§ EXERCISE INPUTS
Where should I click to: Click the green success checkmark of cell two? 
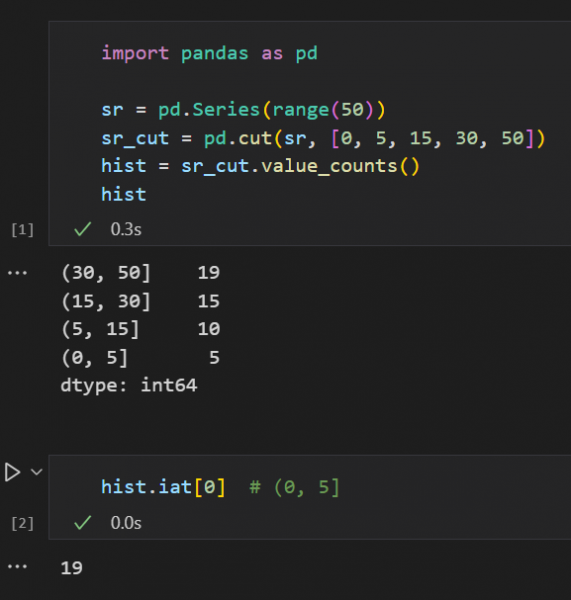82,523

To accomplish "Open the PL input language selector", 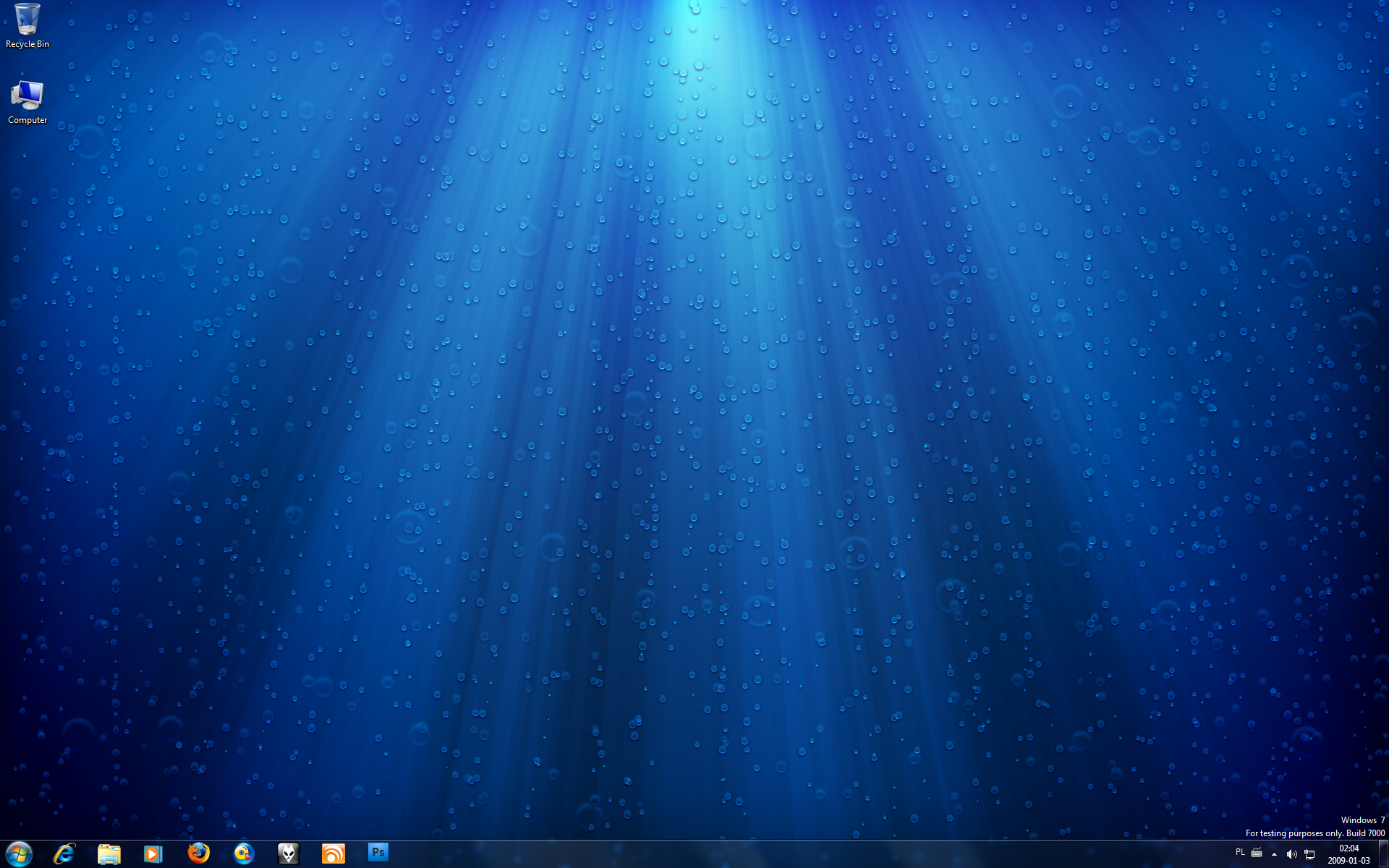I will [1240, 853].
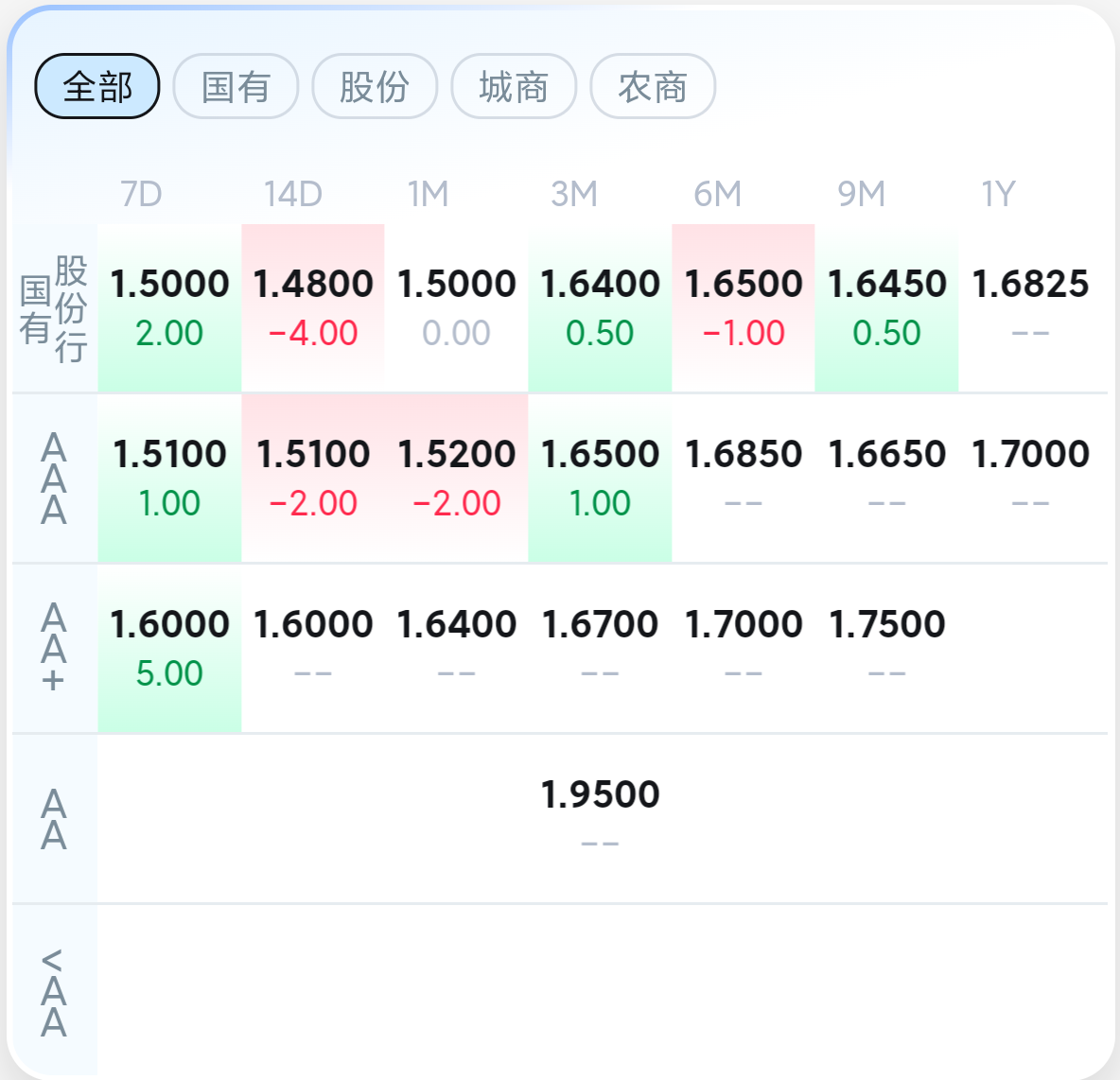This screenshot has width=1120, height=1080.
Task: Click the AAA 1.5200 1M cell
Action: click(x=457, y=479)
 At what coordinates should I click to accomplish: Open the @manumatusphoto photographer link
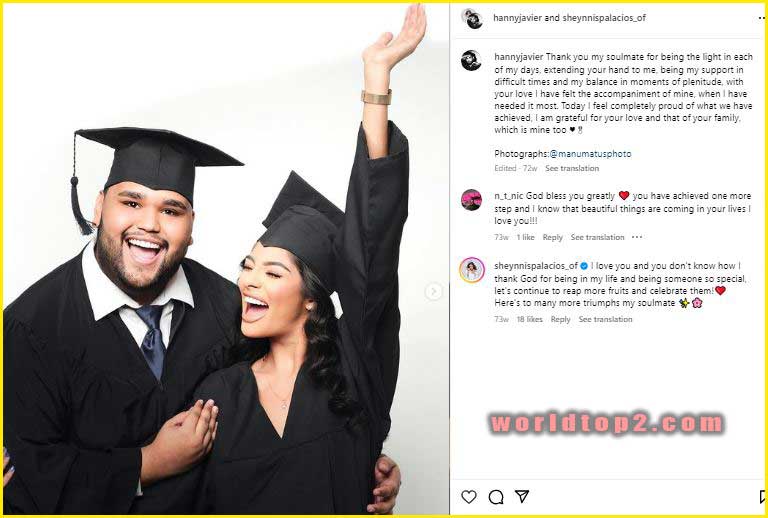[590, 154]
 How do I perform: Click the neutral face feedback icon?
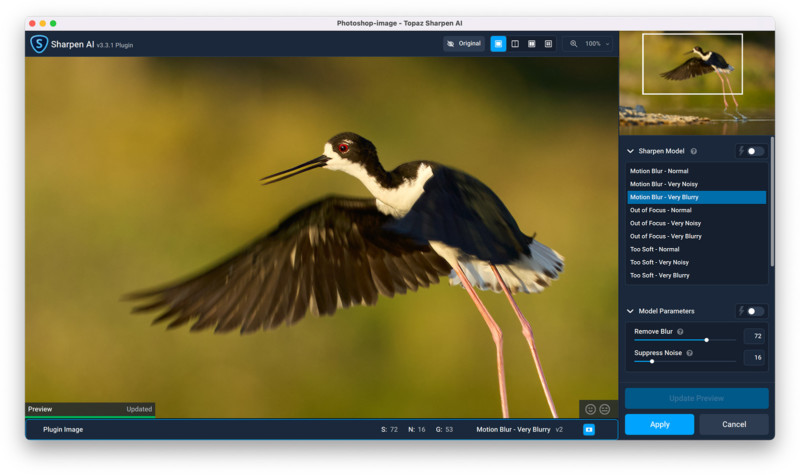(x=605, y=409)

§ BRIEF
Count the lines of the records that contain the string "cell". Reply with the number only.

§ CORRECT RESULT
2